BEGIN

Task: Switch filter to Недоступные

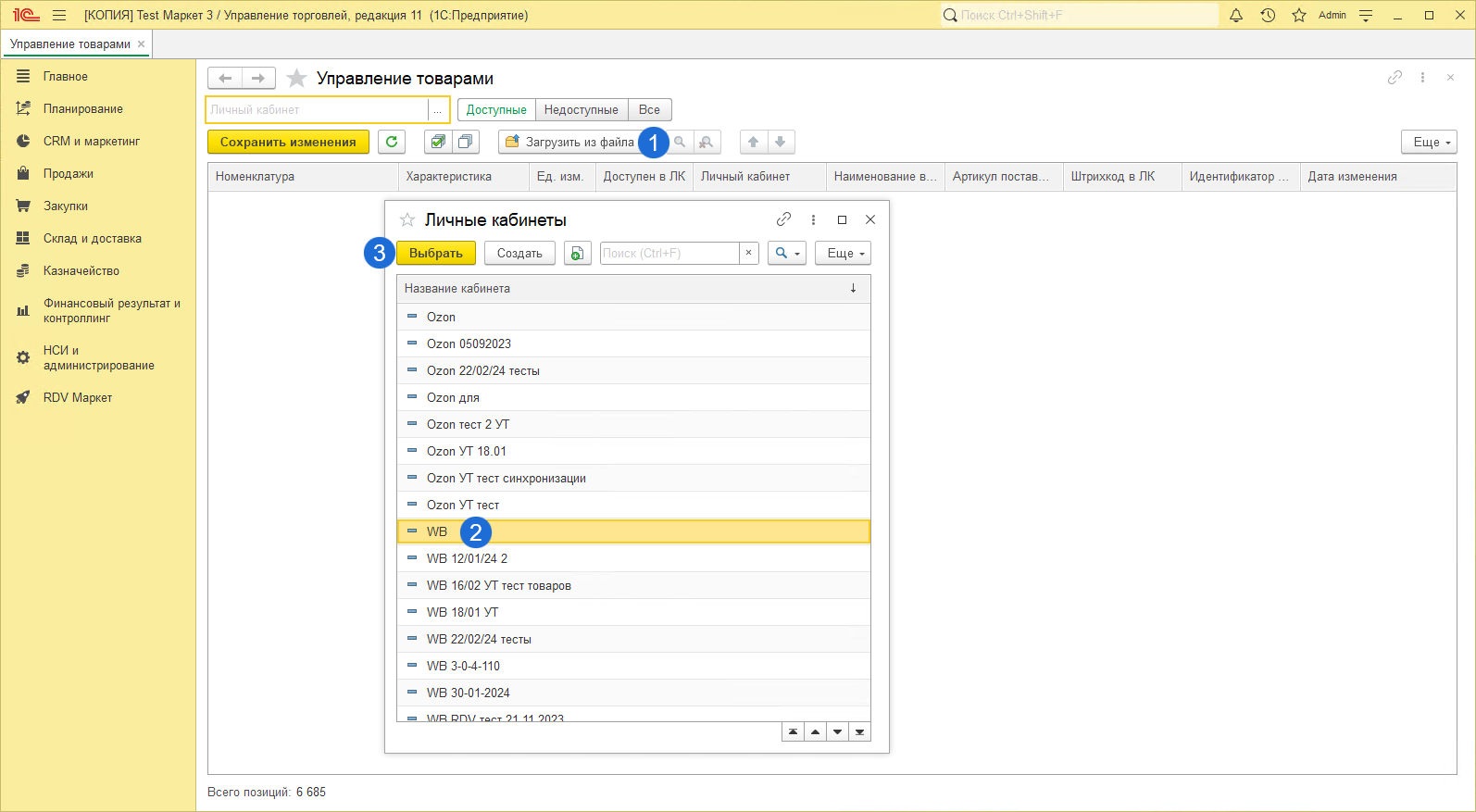Action: [x=581, y=109]
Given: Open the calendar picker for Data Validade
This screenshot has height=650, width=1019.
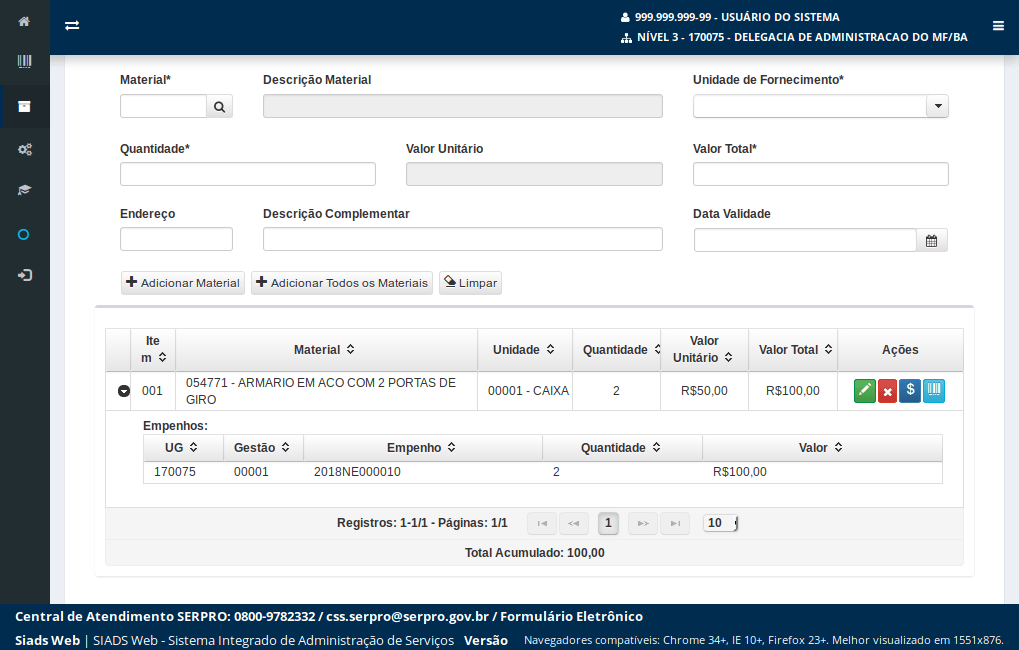Looking at the screenshot, I should coord(931,240).

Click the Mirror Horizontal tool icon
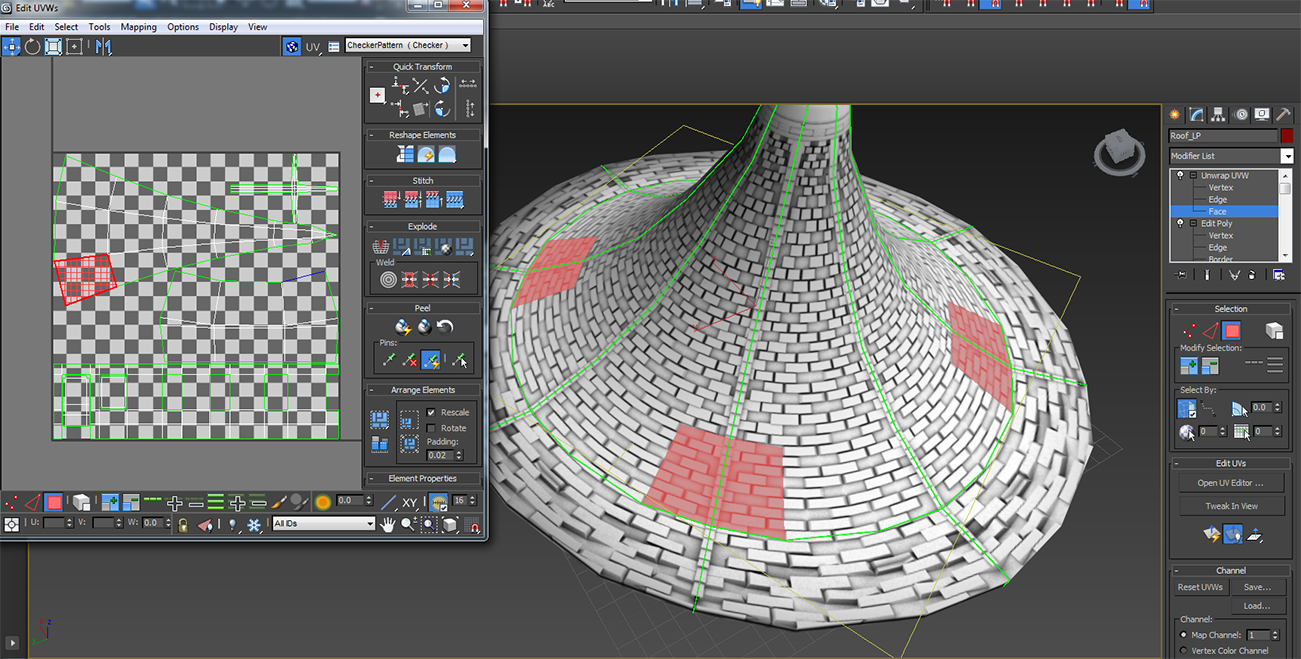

END

* PROBLEM TO WORK ON *
Please write the data out again exactly, but do not carry over the pictures.

* YOUR SOLUTION *
Task: Switch filter to Недоступные

Action: [x=581, y=109]
Given: Open the calendar picker for Data Validade
This screenshot has height=650, width=1019.
Looking at the screenshot, I should coord(931,240).

Click the Mirror Horizontal tool icon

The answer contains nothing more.